_Problem to work on_
Set out the lines of the listing below as a JSON list of strings, one string per line and no blank lines. Begin at the line that has "Where should I click to: Toggle" and stop after the line that has "Action: tap(545, 110)".

_Stored records_
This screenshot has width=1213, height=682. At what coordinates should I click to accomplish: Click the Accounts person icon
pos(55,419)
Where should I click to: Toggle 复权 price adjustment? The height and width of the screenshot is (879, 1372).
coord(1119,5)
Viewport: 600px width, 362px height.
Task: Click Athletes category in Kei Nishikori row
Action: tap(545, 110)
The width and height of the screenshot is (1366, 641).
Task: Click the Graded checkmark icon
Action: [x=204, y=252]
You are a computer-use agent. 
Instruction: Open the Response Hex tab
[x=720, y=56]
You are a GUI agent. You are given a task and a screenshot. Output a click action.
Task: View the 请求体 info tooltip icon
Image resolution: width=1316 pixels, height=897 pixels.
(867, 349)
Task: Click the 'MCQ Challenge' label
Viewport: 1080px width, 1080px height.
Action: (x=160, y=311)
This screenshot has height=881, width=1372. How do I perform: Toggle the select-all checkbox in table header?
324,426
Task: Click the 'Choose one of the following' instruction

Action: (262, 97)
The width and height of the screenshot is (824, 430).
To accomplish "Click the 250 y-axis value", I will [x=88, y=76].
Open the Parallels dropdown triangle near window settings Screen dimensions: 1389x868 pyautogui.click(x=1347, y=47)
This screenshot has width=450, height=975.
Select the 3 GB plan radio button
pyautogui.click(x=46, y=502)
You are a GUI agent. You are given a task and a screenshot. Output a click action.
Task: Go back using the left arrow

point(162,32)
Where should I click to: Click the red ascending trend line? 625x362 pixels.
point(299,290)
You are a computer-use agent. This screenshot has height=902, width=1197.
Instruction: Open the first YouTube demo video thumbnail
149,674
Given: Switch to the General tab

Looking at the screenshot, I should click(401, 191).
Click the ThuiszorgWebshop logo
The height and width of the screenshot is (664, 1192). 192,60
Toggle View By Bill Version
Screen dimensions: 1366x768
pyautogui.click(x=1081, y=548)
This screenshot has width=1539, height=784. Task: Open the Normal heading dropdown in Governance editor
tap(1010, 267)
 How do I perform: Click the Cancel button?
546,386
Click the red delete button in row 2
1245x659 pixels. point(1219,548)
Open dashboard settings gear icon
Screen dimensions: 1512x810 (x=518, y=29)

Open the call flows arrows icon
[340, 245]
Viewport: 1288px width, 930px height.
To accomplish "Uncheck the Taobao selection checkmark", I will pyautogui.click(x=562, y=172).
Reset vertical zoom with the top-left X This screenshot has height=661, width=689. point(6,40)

_Output for this task_
[
  "Where should I click to: Toggle 复权 price adjustment? The height and width of the screenshot is (879, 1372).",
  "coord(1119,5)",
  "Viewport: 600px width, 362px height.",
  "Task: Click Athletes category in Kei Nishikori row",
  "Action: tap(545, 110)"
]